'Confessions of a Shopaholic'
(Isla Fisher, Leslie Bibb, et al / DVD / PG / 2009 / Touchstone Pictures)
Overview: Becky's desperate for a job writing for a high-fashion magazine in glamorous New York. She gets her stilettos in the door writing a personal finance column at a sister publication. Much to her surprise, her column, The Girl In The Green Scarf, becomes a hit, and she falls head over high heels for her handsome, overworked boss (Hugh Dancy). But Becky has a secret that leads to some hilarious high jinks that could unravel it all.
DVD Verdict: If you go to the movie expecting something resembling the book, you will be disappointed. The book is about 90% different than the movie and in the book Rebecca was much more believable as just an every day person getting into debt. If I remember correctly in the book Becky got an advance after graduation and just got into the habit of spending until it had grown well past what she had in the bank.
But it was not so bad that she seemed irresponsible. In the book she is a valued reporter at successful savings from the start. And Luke Brandon was just someone she knew as a reporter. Overall a much stronger and independent woman in the book (oh, and it was all set in London!).
Here, um not so much. Her spending is very out of control for no reason and she starts off at a gardening magazine. Since she seems to have no interest in reporting (other than to get to fashion :: SUPER CLICHE':::) and indeed takes a job at successful savings to attempt to get into a fashion magazine, she comes off a bit flighty and selfish.
I felt bad for all those serious girls in the waiting room who wanted the job at Sucessful Savings - that went to Becky because she wanted to shop. Fortunately, in the movie, for someone so hapless she gets a charming handsome editor who thinks she is pretty and thinks most of what she does is great.
Of course the movie ends in kind of the "tootsie" live tv moment where Becky is outed as being in big debt (while in the book it is Becky who takes Brandon to task on TV for one of his companys taking advantage of ordinary folks) but in the movie everyone loves her anyway after proving to be a fraud.
I guess the current economic times comes into play in that Becky in the movie is the person we all hate. The person who got the too big for her to pay mortgage even though she knew, or should have, there was no way to pay for it, the person who got into debt and is now declaring bankruptcy ... yet, this movie gives her the dreamy Hugh Dancy as reward. And in the movie, Becky never seems remorseful, yet in the book she really is.

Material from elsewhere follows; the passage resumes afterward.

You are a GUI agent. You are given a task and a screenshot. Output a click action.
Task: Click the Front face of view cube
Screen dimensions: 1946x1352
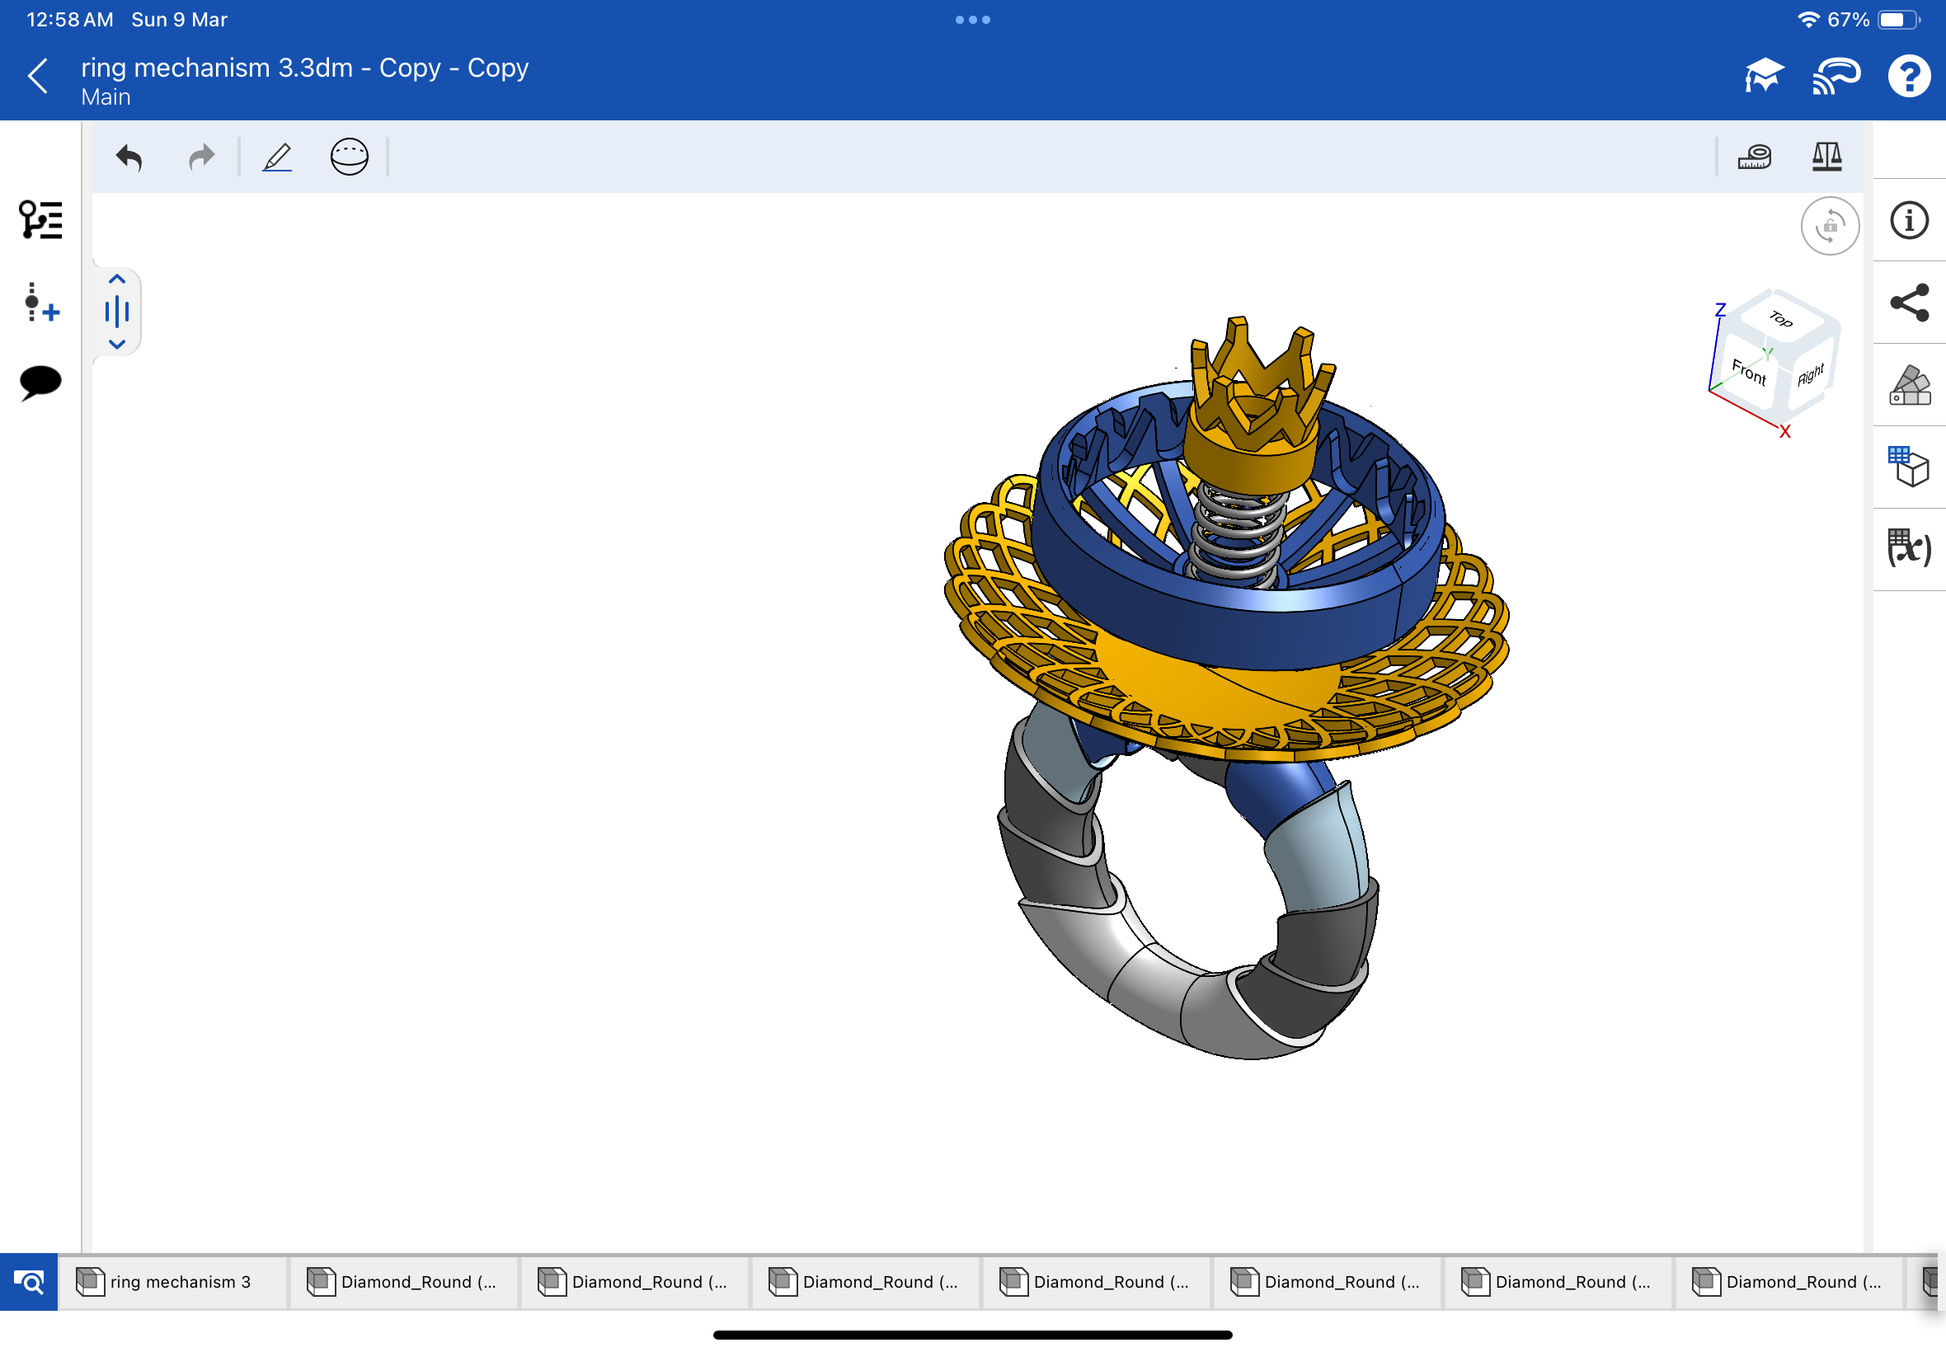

I might have enjoyed this more had I not read the book. To see a strong independent Becky there kind of makes me frustrated that things were so changed here. [SS] This is a Widescreen Presentation (2.35:1) enhanced for 16x9 TVs and comes with the Special Features of:
Deleted Scenes
Bloopers
'Behind The Fashion’ Featurette
Music Video - ‘Stuck With Each Other’
www.DisneyDVD.com
FUN FACTS!
Ed Helms of "The Office" is seen only on videotape in the movie as self-help money management guru Garrett E. Barton.
Sophie Kinsella was on the "Confessions of a Shopaholic" set nearly every day as associate producer, consulting and watching her beloved creation of Rebecca Bloomwood come to life. Not so coincidentally considering the massive international sales of the "Shopaholic" novels, Kinsella was often approached by excited fans on New York, Connecticut and Miami locations as if she were more of a movie star than an author.
The production spent two all-nighters dressing the beautiful atrium of Henri Bendel with a Midsummer Night's Dream themed design, as well as the aviator-themed window displays. They also created window displays for the Hearst Tower with faux stores by Valentino, Anna Sui, Catherine Malandrino and Alberto Ferretti. Excited New Yorkers thought that actual stores had opened on the ground level of the Tower and were sorely disappointed to discover that they were only for the movie.